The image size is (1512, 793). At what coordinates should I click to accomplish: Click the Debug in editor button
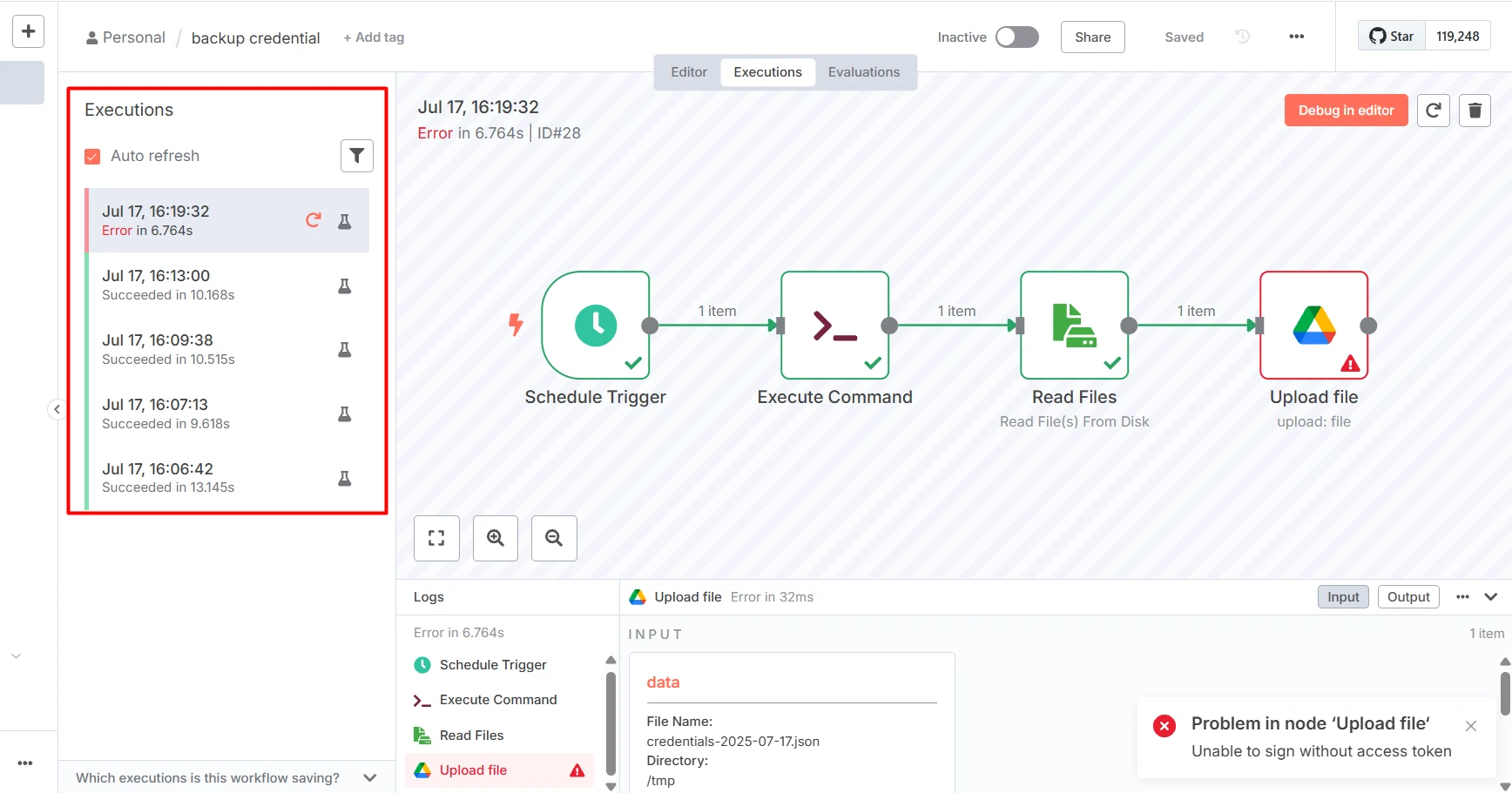[x=1346, y=111]
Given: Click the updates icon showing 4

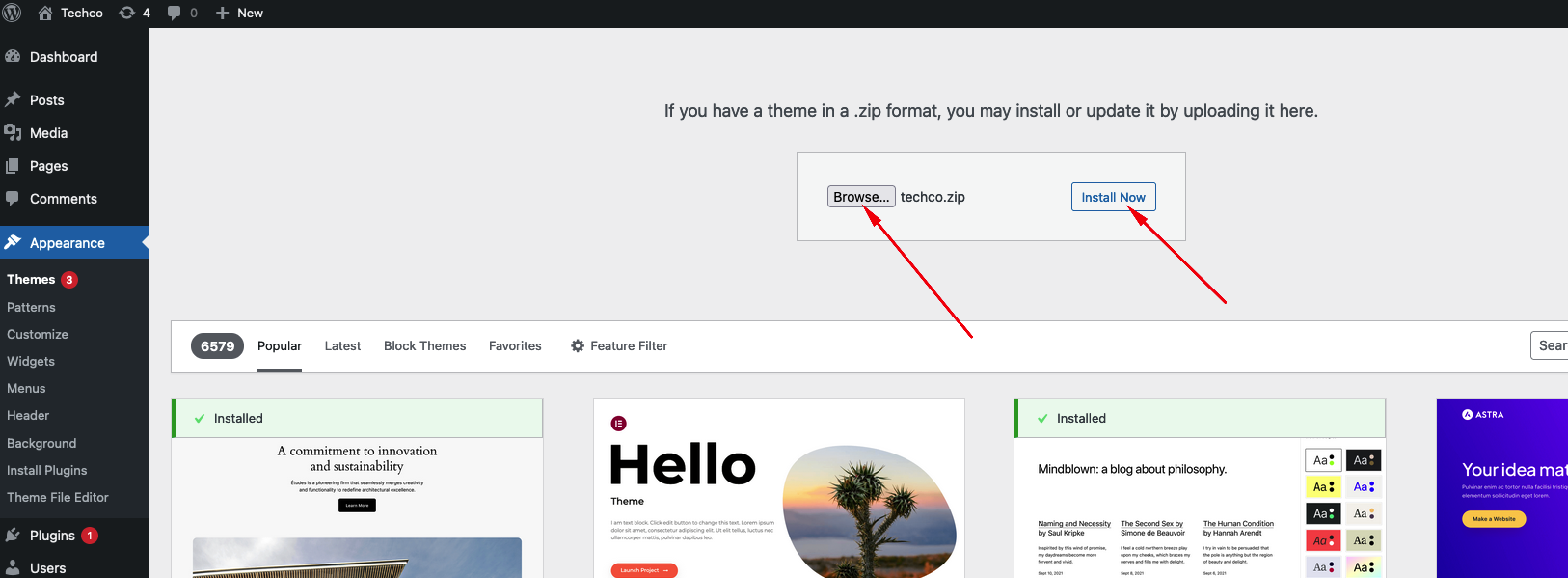Looking at the screenshot, I should [126, 13].
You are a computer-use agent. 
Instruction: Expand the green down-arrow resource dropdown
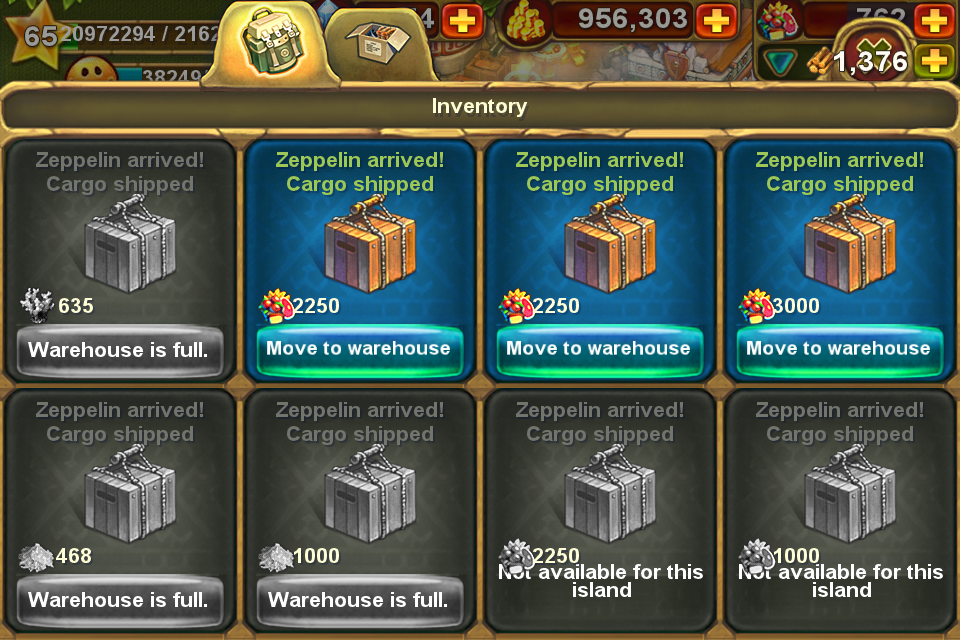780,62
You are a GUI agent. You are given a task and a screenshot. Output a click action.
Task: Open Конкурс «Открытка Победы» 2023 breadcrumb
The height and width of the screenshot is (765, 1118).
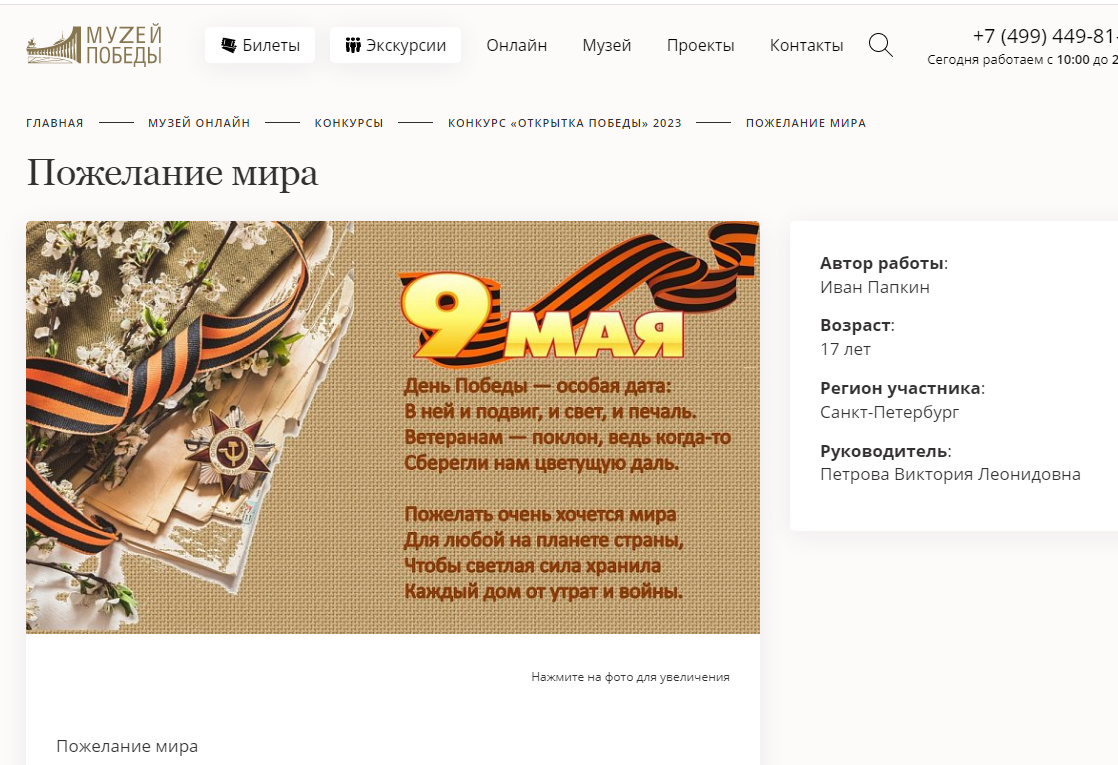click(x=565, y=123)
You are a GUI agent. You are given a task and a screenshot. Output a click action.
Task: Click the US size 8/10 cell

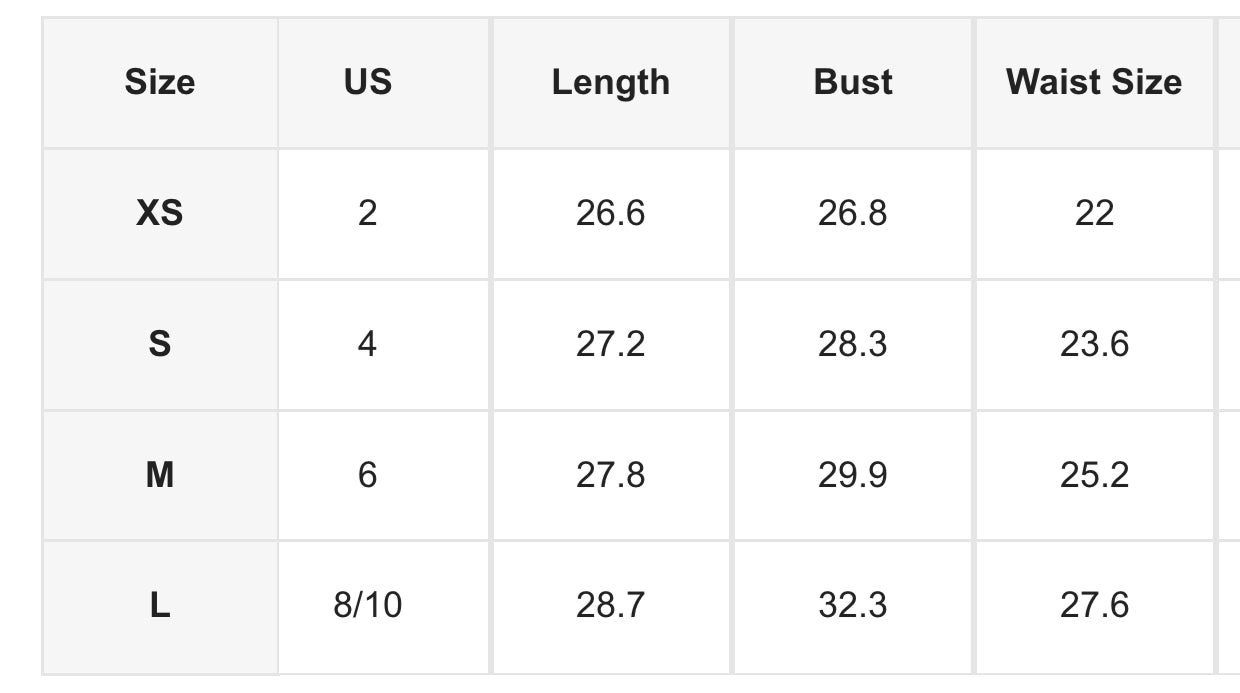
====
# [What is required]
Take the entries above and set them down exactly, minus the pictures.

# [Output below]
The image size is (1512, 793). At what coordinates should I click to accomplish: Click the Debug in editor button
[x=1346, y=111]
Given: Click the updates icon showing 4

Looking at the screenshot, I should [126, 13].
You are a computer-use agent. 
Instruction: Expand the green down-arrow resource dropdown
780,62
You are a GUI agent. You are given a task and a screenshot. Output a click action.
Task: Open Конкурс «Открытка Победы» 2023 breadcrumb
The height and width of the screenshot is (765, 1118).
click(x=565, y=123)
You are a GUI agent. You are given a task and a screenshot. Output a click action.
Task: Click the US size 8/10 cell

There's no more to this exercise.